Member of the Illinois Senate from the 25th district
- In office 1882–1886
- Preceded by: Meredith Walker
- Succeeded by: Edward A. Washburn

Member of the Illinois Senate from the 19th district
- In office 1872–1882
- Preceded by: redistricted
- Succeeded by: redistricted

Member of the Illinois Senate from the 21st district
- In office 1870–1872
- Preceded by: new district
- Succeeded by: redistricted

Personal details
- Born: November 17, 1819 Arcadia, New York
- Died: October 10, 1889 (aged 69)
- Party: Republican
- Profession: Farmer

= Lorenzo D. Whiting =

American politician

Lorenzo Dow Whiting (November 17, 1819 – October 10, 1889) was an American politician from New York. Born to an early American family, Whiting worked as a store clerk before moving to Illinois in 1838 to study patent law. After a seven-year return to New York, Whiting established a farm in Bureau County, Illinois, which became one of the most prosperous in the region. This led to his being elected as township supervisor, then to the Illinois General Assembly. He served in the assembly for eighteen years: two as a representative and sixteen as a senator. He was known for his advocacy of canals and opposition to railroads. He was the father of journalist Lilian Whiting.

==Biography==
Lorenzo Dow Whiting was born in Arcadia, New York, on November 17, 1819. He was a descendant of Cotton Mather through his mother, Zilpha. Whiting attended school then worked as a clerk in Olcott, New York until he was eighteen. He then set out for Illinois, working in patent rights for four years. Whiting returned to New York in 1842 to teach and oversee the schools in Newfane. He also served as a justice of the peace. In 1849, he returned to Illinois to teach, initially settling near Wyanet. However, he quickly abandoned his teaching ambitions to focus on farming, purchasing a farm near Tiskilwa. Whiting amassed 600 acre of land, making his farm one of the largest in the area and bringing him to local prominence.
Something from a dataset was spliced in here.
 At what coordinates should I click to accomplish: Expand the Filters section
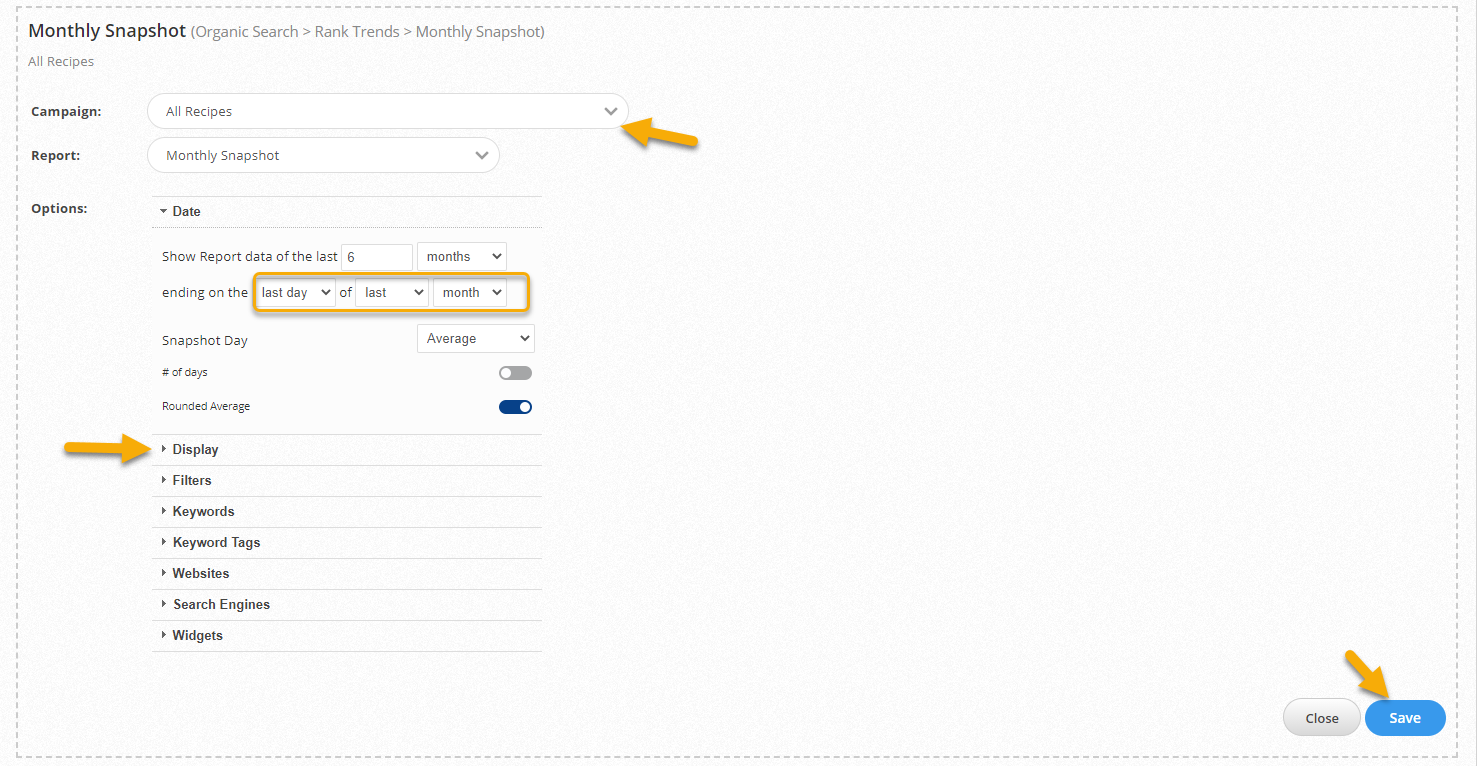(x=192, y=481)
Whiting was named a supervisor of Indiantown Township, Bureau County, Illinois, served for five or six years, then was elected to the Illinois House of Representatives as a Republican in 1868. Shortly thereafter, he was elected as a delegate to the 1870 Constitution of Illinois Convention. There, Whiting successfully advocated for a provision empowering the general assembly to regulate the railroad business. After his two-year term in the state house, Whiting was elected to the Illinois Senate in 1870. He would serve in that body until 1886 and was noted for his advocation of the Hennepin Canal. Whiting also wrote the bill that passed the Illinois and Michigan Canal to the federal government.

Whiting married Lucretia C. Clement in 1846. They had three children before she died in 1872. Eldest son Clement A. became a professor at the Pacific School of Osteopathy in Los Angeles. Herbert L., the middle child, maintained the land holdings in Illinois after Lorenzo's death. Daughter Emily Lilian became a journalist (under the name Lilian Whiting) in Boston, Massachusetts. Whiting married Eriphyle Robinson in 1874. He died on October 10, 1889, and was buried in Mount Bloom Cemetery in Tiskilwa.